There is still more that God has to say to us. Still more dreams for God to whisper in our sleeping ears. Still more visions for God to give to waking hearts. There is still more that the United Church of Christ might become, still more that Old South Church might become, still more that you and I might become.
For as surely as there is yet more light and truth to break forth from God’s holy word, God’s people, God’s church, my friends, we are more than equal to the task of lifting it up, that the people might see it, and be saved. Amen.

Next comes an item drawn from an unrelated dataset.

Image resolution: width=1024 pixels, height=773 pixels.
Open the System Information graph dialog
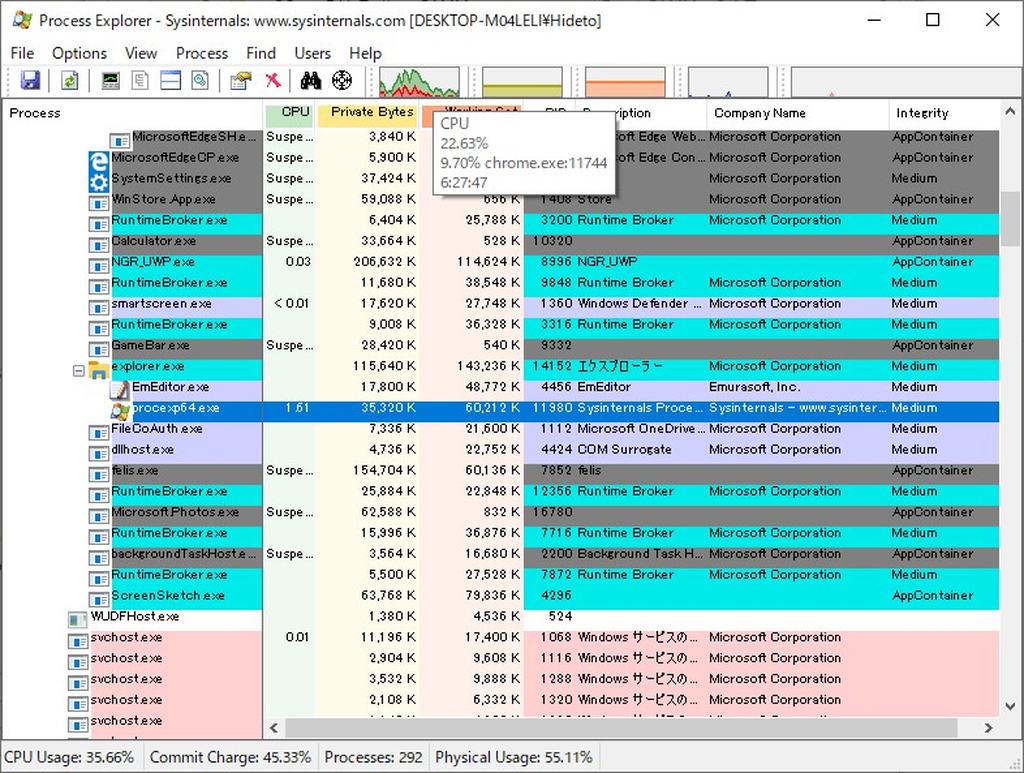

1. Address by Rev. James E. Wagner, Tuesday, 25 June, 1957, Uniting General Synod of the United Church of Christ, Cleveland, Ohio. In The Living Theological Heritage of the United Church of Christ, vol. 6: Growing Toward Unity, ed. Hilke, Elsabeth Slaughter. Cleveland: the Pilgrim Press, 2001.2. “A Primer of Union: Questions and Answers Regarding the Proposed Union Between the Congregational Christian and the Evangelical and Reformed Churches”, pamphlet published by the congregational Christian Churches and by the Evangelical and Reformed Church, 1947. In The Living Theological Heritage of the United Church of Christ, vol. 6: Growing Toward Unity, ed. Hilke, Elsabeth Slaughter. Cleveland: the Pilgrim Press, 2001.